In the wake of the Civil War, the federal government sought to support freed people by establishing social welfare programs such as the Freedmen’s Bureau. Southern whites rejected these efforts in rhetoric, linking race and welfare that defines political discourse to this day. “The same sun is still there, the same mighty country is there: yes, and the same negro is there to work that once was,” editors of Louisville’s The Courier Journal lamented on June 14 1868. “But he doesn’t work, and why? Because while all the national wealth that once was there is there still, the Freedmen’s Bureau has gone there too . . . [and] tells the negro ‘Work no more, for in the sweat of the white man’s face at the north you may earn your bread.” These words echoed across the South and over subsequent decades.
This response reflected deeply rooted racial stereotypes that defined both political, social, and economic landscapes, North and South, in the nineteenth-century, as historian Stephen Kantrowitz notes. Post-Civil War conversations surrounding social welfare were ultimately undercut by policy that transcended sectionalism and wove racial stereotypes into the very fabric of progressive ideologies. While the federal Pension Bureau emerged as the primary mechanism of federal welfare, as historian Holly A. Pinheiro, Jr. details, conversations surrounding charity on the home front were racially divided. Though few questioned the extension of welfare to white veterans, widows, and orphans, there was mixed support surrounding charity for freed people.

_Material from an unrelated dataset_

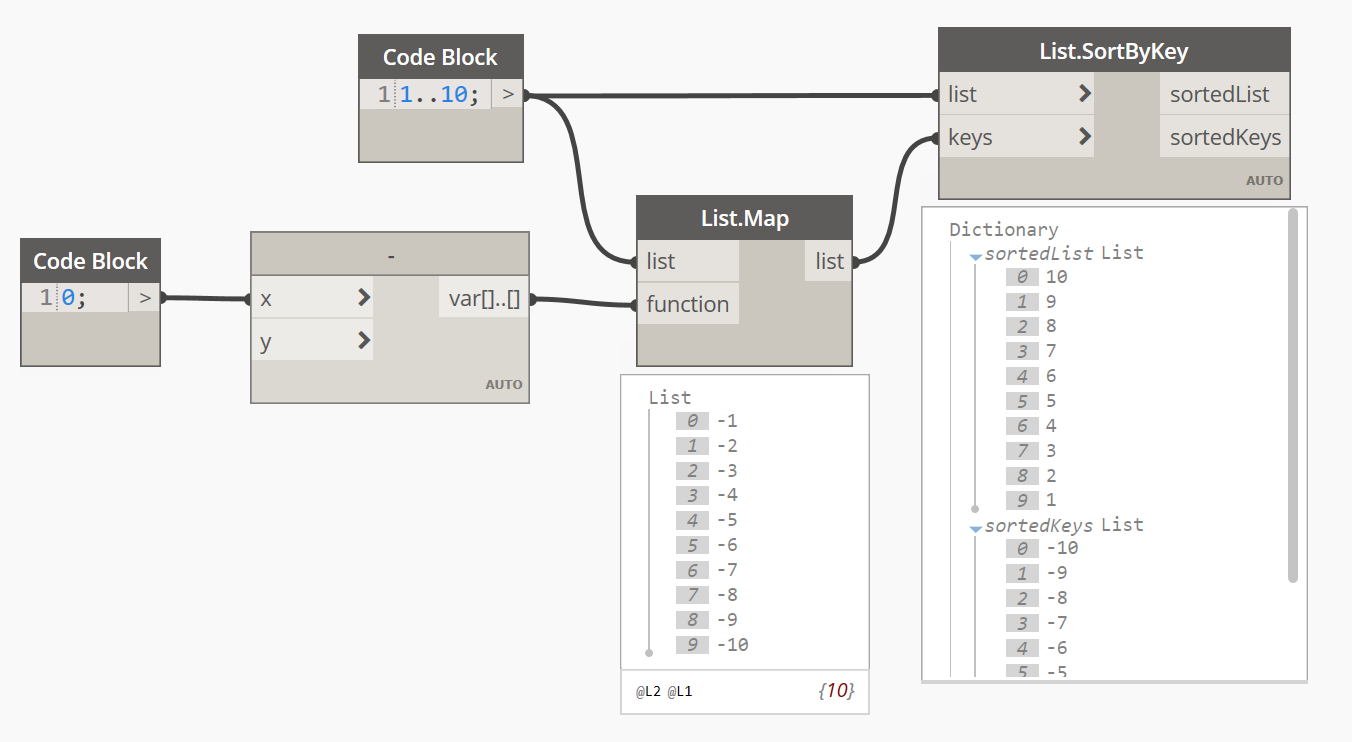Click the AUTO lacing label on subtraction node
This screenshot has width=1352, height=742.
[x=504, y=385]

The broader goal of the Freedmen’s Relief Association and other charities aimed at supporting freed people was simple and radical: an eloquent vision that “we [the nation],” noted Virginia Governor F.H. Pierpont, “shall be held accountable as a nation. The care of these four millions of human beings, thus thrown, uneducated and unprepared, upon their own resources, will require an immense amount of intelligent, considerate, and disinterested labor.” But critics bemoaned the focus on freedmen: “We must not,” wrote Henry Bellows, chairman of the Sanitary Commission, “permit the freedmen, or the needy Southerners, to absorb our attention to the neglect of this most deserving class of our own people—the widows and orphans of the war.” Bellows, who had called for Black enlistments as a means of filling New York’s quotas in 1863 and who fought for the welfare of soldiers and civilians, was unwilling to extend that sentiment to southern Blacks. The duality of these sentiments underscores the tepid empathy of a fragmented north that paved the way for the racialization of welfare politics.

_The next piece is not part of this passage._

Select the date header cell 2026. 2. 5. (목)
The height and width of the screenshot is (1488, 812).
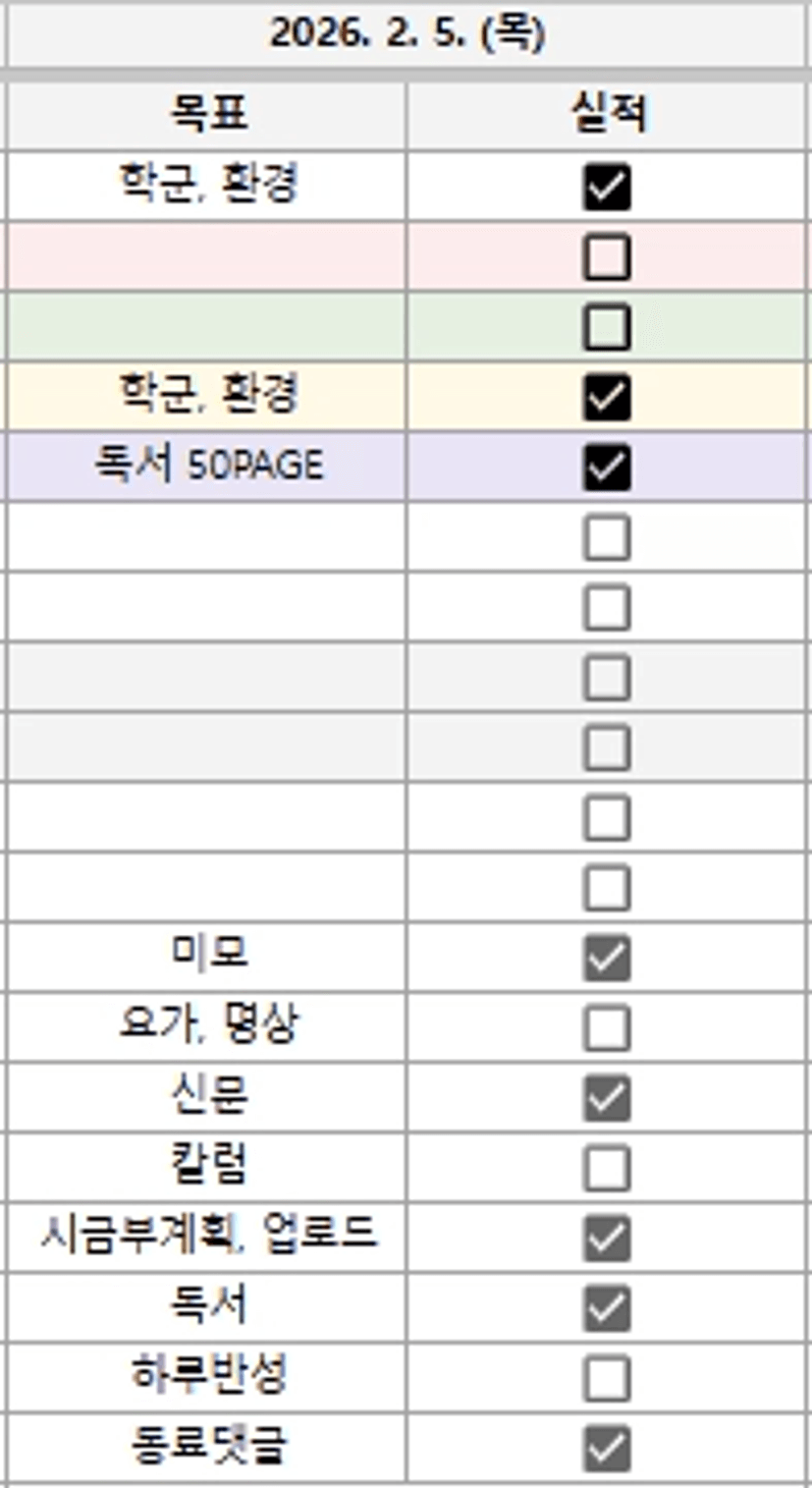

Civil War Era welfare efforts were highly regulated, reflecting a political culture uncomfortable with the transformation of the role of the federal government in the daily lives of Americans. Consequently, Pension Bureau agents thoroughly vetted applicants and ensure only deserving poor received pensions. Although, as Noralee Frankel and Donald Shaffer highlight, pensions were available to all Union soldiers and families, Black men and women often had difficult producing evidence to support their claims, creating system accessible primarily to whites. The intense scrutiny of pension applications left a rich archive of Black life and the agency of freedmen and women during and after slavery which were used, at the time, to deny pension applications while perpetuate racial stereotypes that impact perceptions of black communities to this day.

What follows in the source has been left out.